• **PROBLEM DESCRIPTION**
Out of the lines below, please list those that hold the string "agent".

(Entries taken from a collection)
· · ·
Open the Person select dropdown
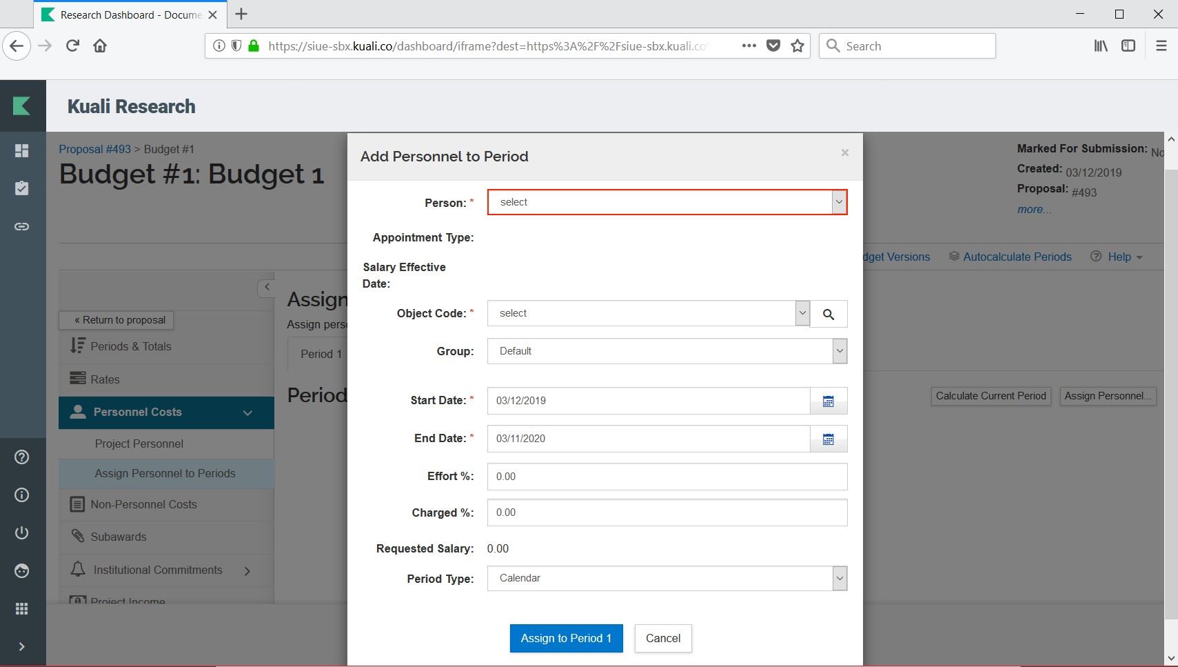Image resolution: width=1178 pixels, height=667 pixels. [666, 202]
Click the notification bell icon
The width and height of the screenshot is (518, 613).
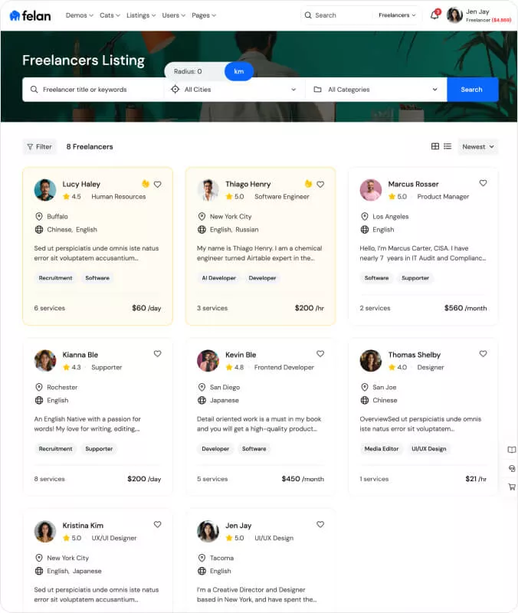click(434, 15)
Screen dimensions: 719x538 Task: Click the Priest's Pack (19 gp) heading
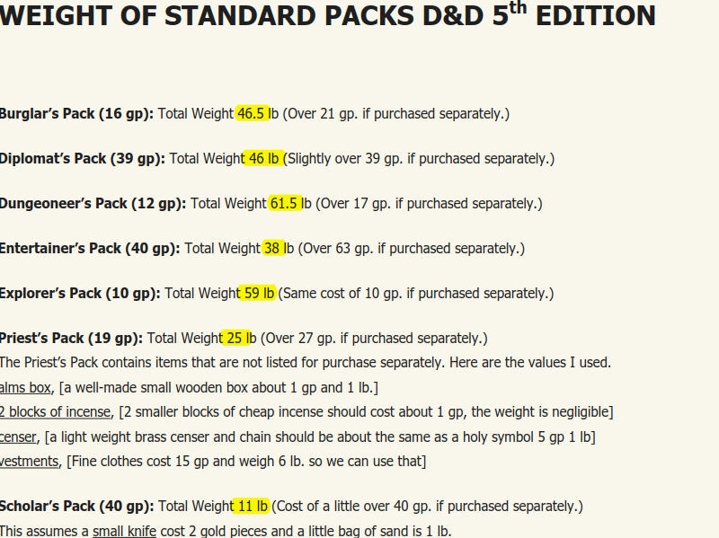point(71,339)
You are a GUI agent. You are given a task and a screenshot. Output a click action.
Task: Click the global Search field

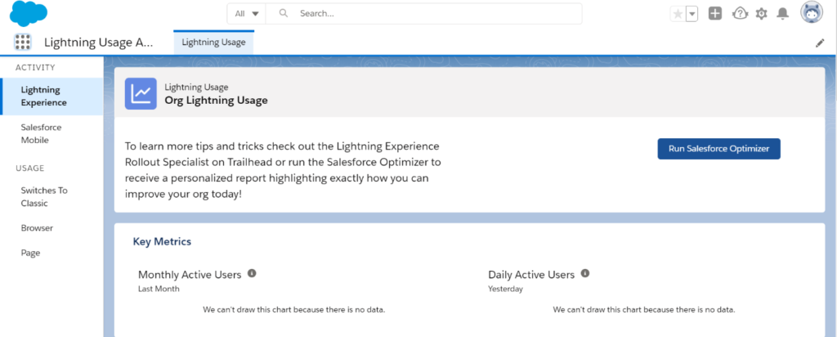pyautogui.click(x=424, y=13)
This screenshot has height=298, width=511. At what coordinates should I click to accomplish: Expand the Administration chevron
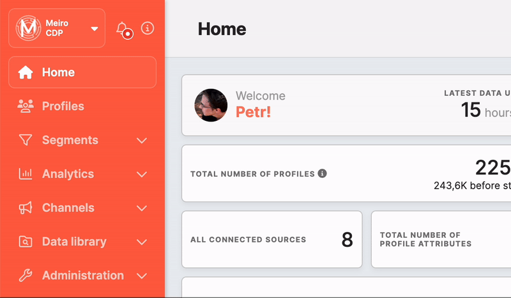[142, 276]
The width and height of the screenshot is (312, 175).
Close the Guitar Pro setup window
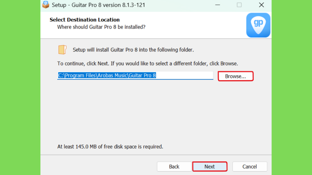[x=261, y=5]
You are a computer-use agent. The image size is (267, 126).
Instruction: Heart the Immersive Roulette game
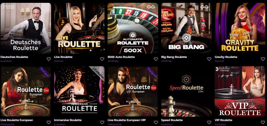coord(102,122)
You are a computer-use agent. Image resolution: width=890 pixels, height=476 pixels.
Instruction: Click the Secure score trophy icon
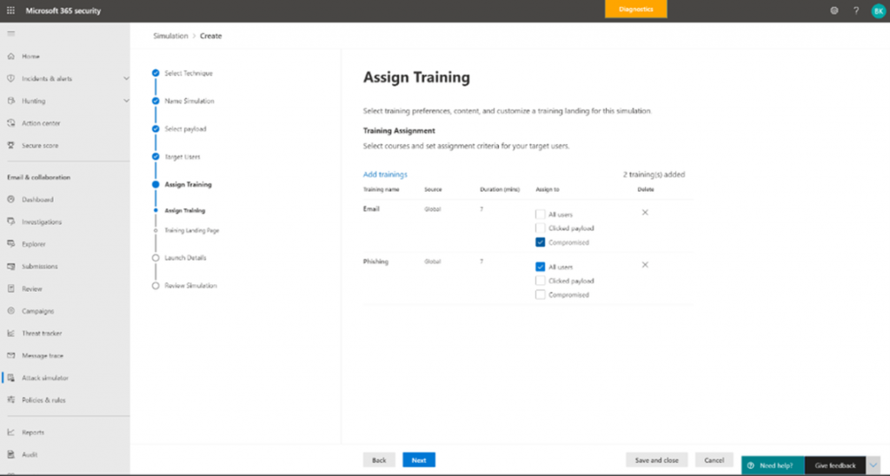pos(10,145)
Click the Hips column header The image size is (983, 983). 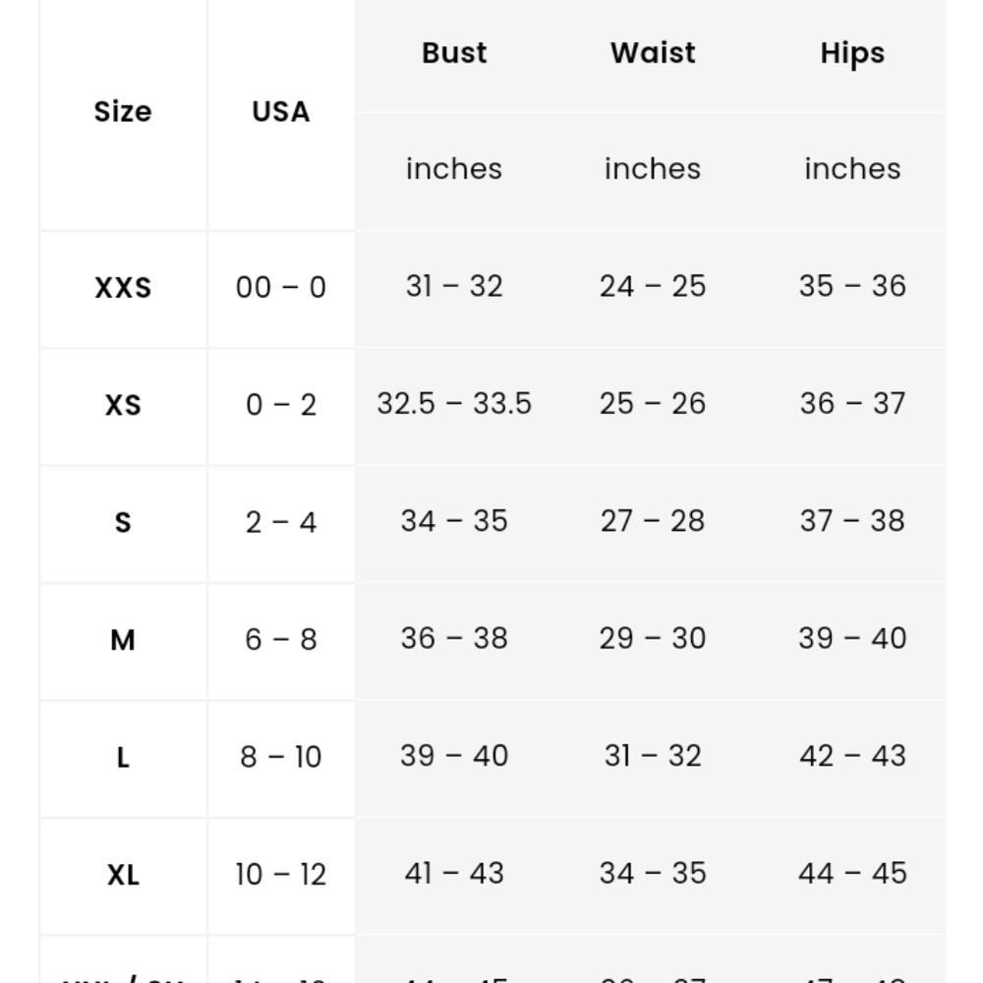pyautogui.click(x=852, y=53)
· · ·
• **WORKED SOLUTION**
You are a GUI agent. You are given a task and a screenshot. Output a click action.
You are a computer-use agent. The image size is (267, 126).
You are a computer-use agent. Image resolution: width=890 pixels, height=476 pixels.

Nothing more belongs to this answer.